• Task details
When a line below contains the word "tiene", copy that line.

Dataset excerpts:
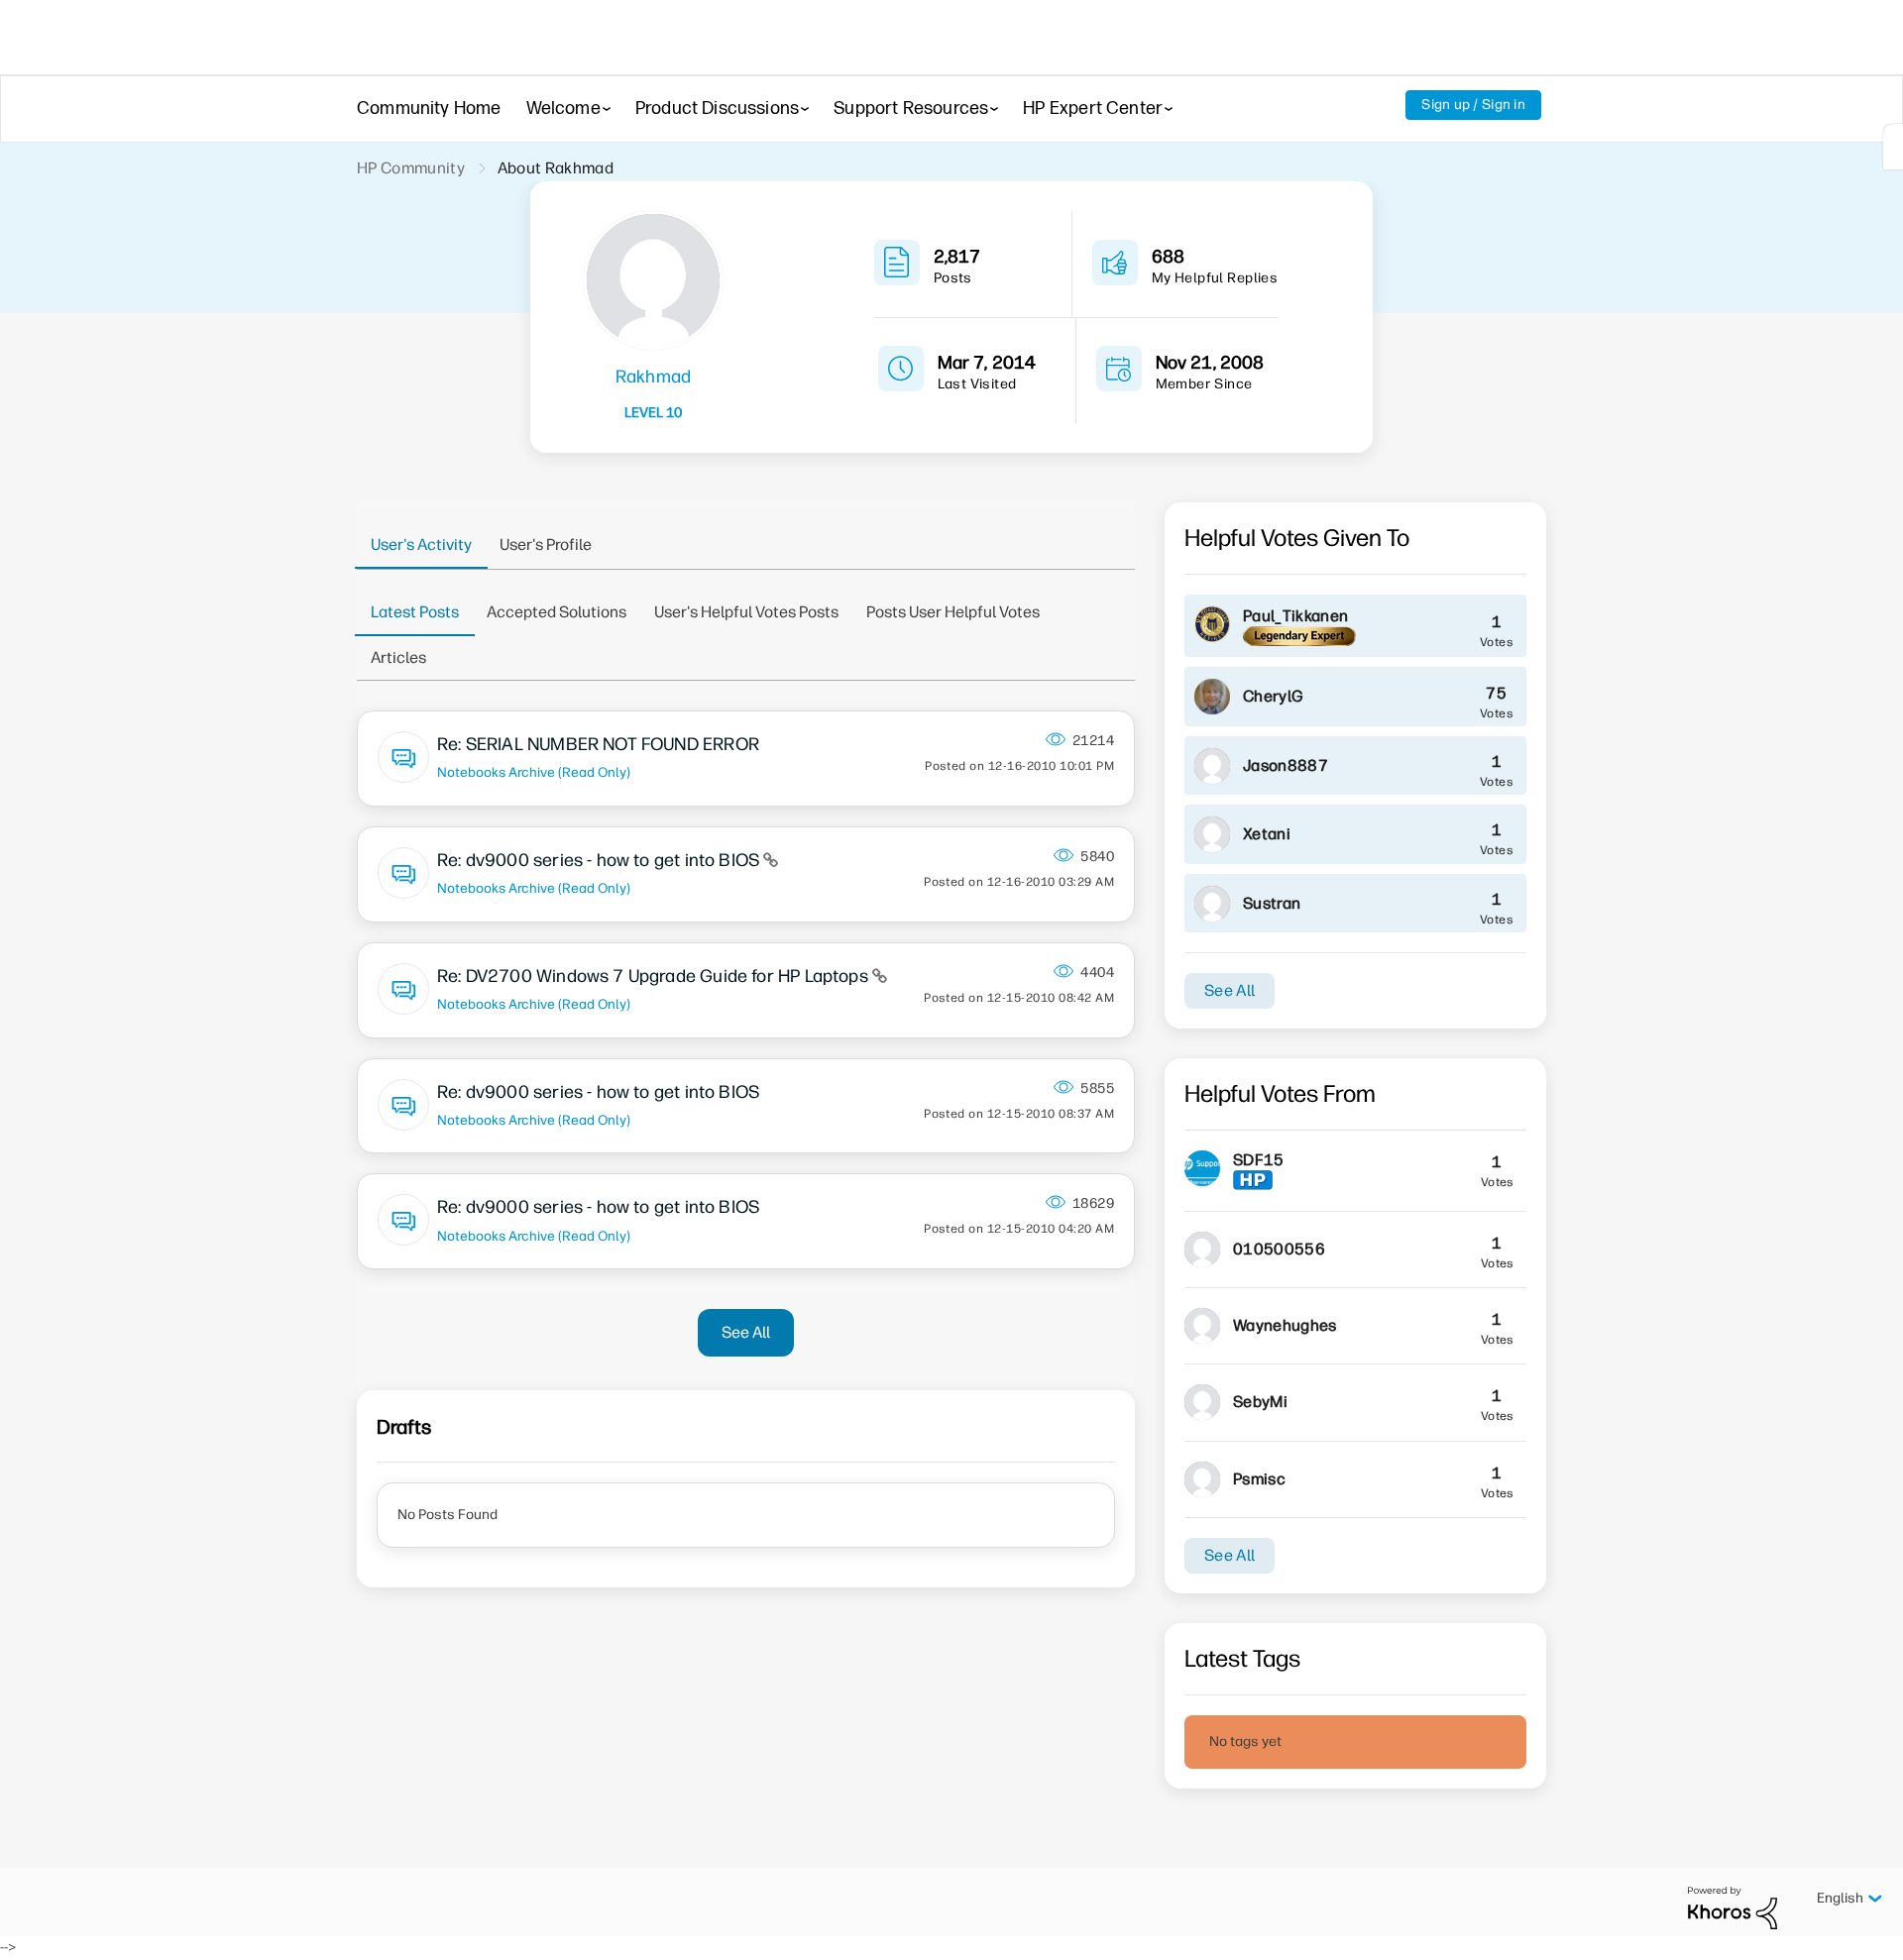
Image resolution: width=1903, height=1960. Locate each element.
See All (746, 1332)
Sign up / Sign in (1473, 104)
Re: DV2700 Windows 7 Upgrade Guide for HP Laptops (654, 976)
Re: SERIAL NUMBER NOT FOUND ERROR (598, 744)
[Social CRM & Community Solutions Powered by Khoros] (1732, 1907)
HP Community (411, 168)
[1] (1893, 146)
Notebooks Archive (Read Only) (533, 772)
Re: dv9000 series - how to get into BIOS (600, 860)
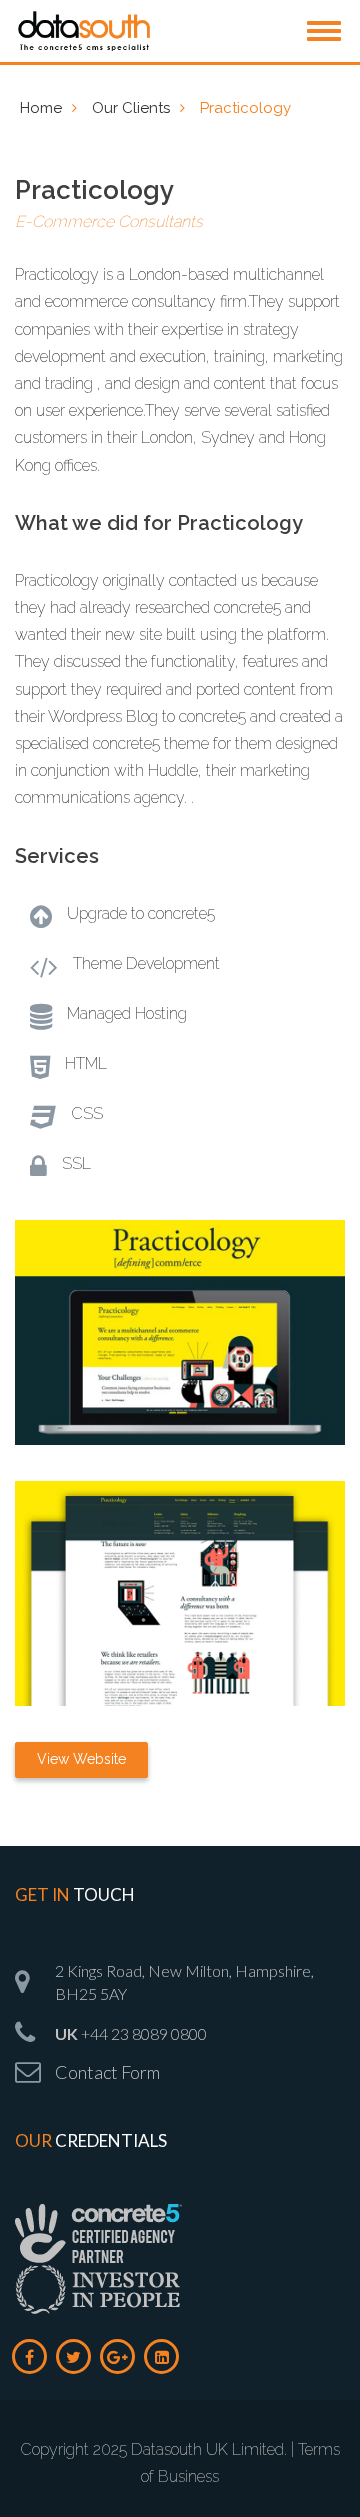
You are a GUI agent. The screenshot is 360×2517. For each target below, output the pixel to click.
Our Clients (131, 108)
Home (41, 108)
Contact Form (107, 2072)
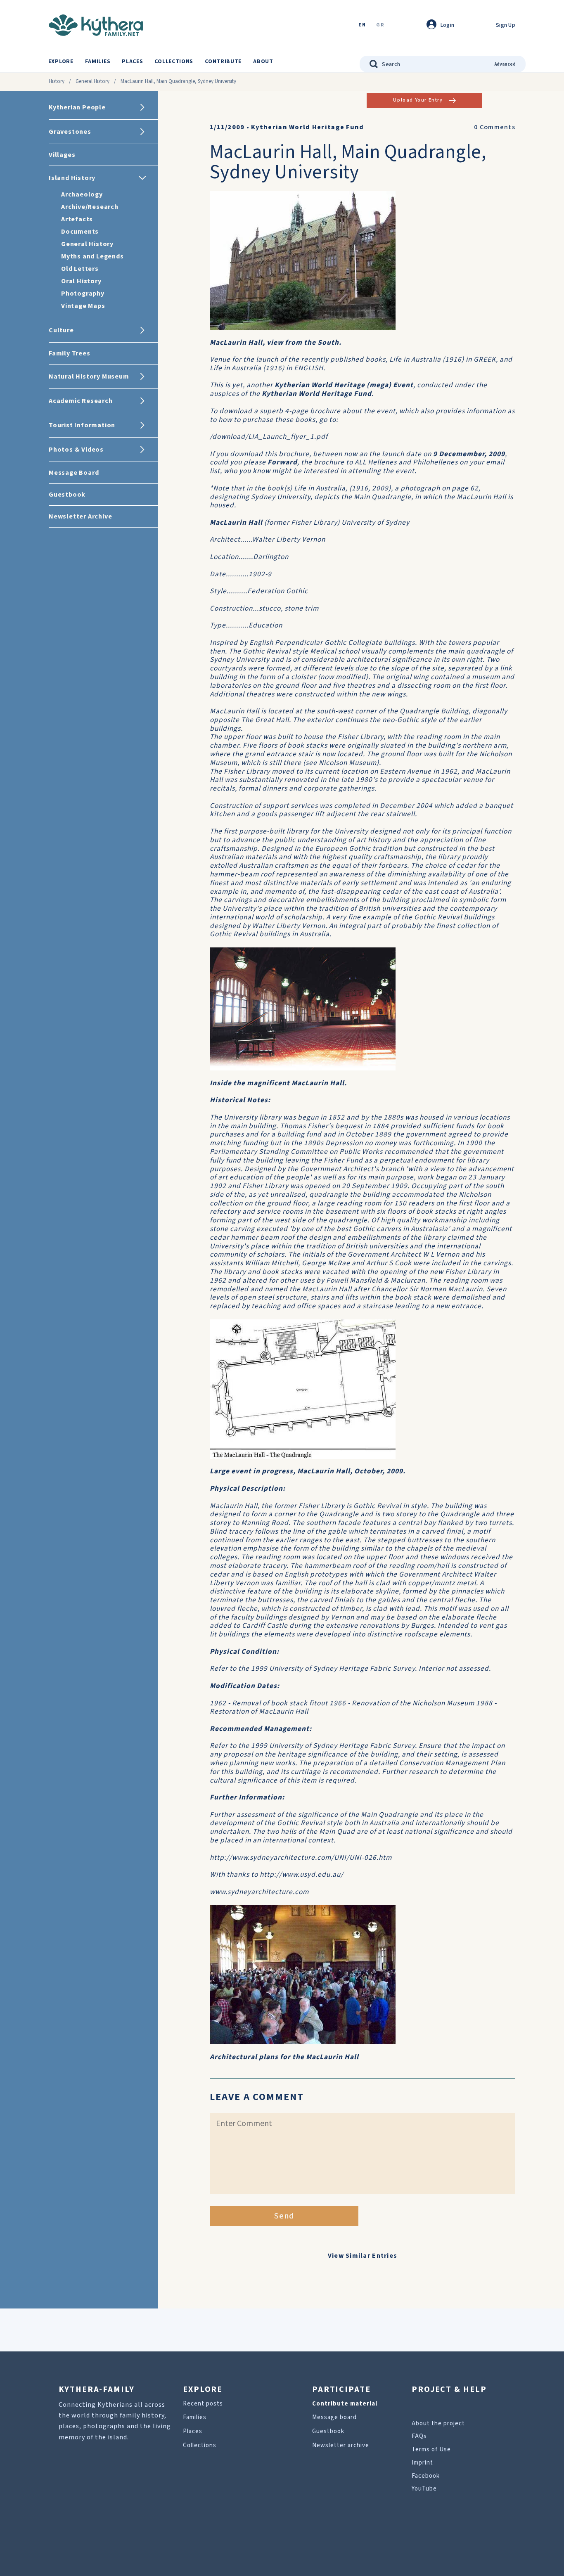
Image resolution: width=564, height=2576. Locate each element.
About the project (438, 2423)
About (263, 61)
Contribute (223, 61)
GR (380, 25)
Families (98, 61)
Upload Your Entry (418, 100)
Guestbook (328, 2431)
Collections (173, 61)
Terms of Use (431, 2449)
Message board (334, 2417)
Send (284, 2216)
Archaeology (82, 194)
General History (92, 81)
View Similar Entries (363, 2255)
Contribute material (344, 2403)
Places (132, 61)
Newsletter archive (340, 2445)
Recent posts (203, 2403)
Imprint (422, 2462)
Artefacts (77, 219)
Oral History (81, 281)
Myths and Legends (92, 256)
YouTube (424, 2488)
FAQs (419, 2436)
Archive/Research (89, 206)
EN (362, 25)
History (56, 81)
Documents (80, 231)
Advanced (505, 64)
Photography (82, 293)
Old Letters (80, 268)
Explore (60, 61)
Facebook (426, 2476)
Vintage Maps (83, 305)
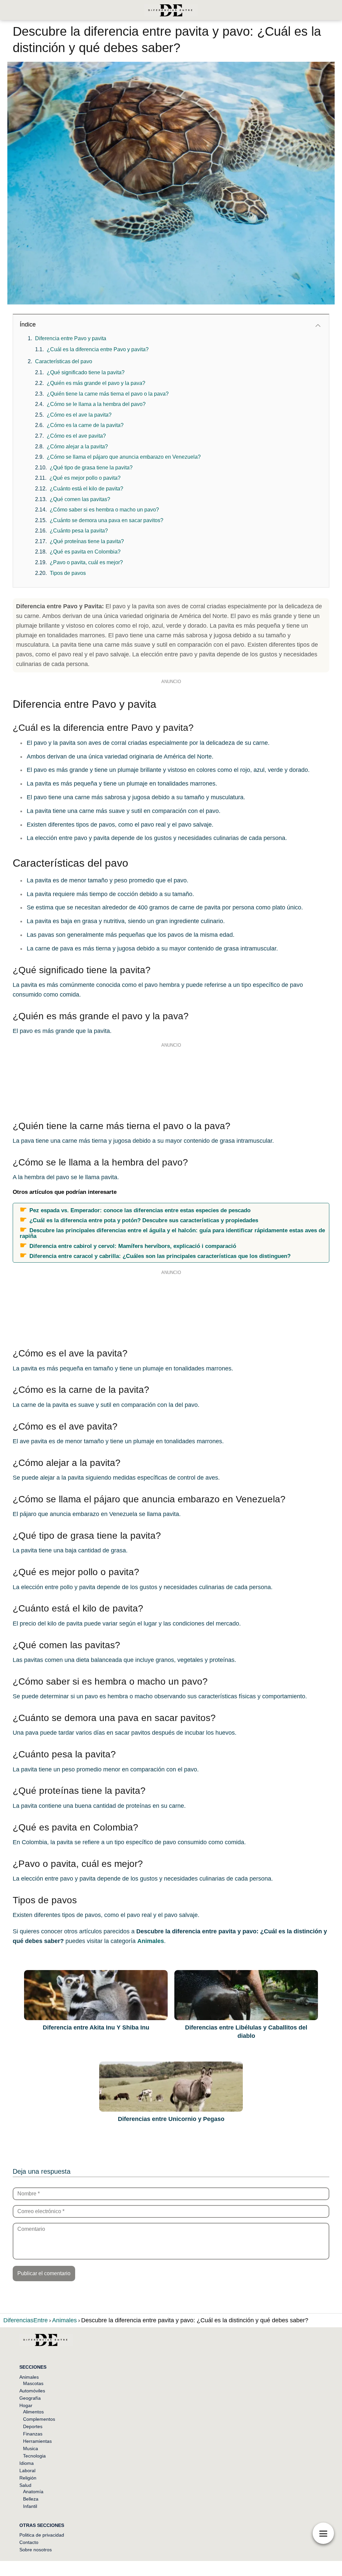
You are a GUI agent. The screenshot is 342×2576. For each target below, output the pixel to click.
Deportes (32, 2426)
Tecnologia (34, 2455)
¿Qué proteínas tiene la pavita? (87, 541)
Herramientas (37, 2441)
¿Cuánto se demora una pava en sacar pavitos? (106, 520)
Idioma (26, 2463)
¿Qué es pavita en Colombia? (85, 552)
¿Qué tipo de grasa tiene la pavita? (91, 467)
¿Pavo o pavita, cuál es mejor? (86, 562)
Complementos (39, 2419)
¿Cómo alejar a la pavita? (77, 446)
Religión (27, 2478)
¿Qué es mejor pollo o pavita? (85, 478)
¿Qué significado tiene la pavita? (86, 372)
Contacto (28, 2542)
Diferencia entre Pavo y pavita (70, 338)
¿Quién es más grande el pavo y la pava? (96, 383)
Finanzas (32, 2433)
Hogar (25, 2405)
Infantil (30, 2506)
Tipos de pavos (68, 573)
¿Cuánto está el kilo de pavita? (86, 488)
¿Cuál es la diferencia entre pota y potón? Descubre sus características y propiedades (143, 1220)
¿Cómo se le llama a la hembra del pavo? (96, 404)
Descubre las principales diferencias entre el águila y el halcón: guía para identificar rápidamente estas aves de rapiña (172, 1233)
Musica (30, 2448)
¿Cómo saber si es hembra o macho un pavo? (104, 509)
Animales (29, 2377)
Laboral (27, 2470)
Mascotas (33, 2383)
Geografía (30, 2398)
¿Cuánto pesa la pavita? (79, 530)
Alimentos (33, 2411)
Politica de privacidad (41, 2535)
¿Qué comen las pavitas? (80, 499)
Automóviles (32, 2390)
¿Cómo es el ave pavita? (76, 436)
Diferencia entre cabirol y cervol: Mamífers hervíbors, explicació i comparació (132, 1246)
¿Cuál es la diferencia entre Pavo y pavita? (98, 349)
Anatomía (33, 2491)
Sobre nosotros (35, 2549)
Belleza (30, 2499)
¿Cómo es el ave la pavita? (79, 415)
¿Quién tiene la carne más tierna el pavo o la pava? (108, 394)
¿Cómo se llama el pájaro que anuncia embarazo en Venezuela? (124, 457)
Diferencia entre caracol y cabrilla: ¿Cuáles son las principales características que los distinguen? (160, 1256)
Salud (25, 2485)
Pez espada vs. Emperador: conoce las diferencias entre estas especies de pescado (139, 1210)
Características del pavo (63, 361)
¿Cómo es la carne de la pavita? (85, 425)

• Result
¿Qué proteínas tiene la pavita? (87, 541)
¿Qué tipo de grasa tiene la pavita? (91, 467)
¿Qué significado tiene la pavita? (86, 372)
¿Quién tiene la carne más tierna el pavo o la pava? (108, 394)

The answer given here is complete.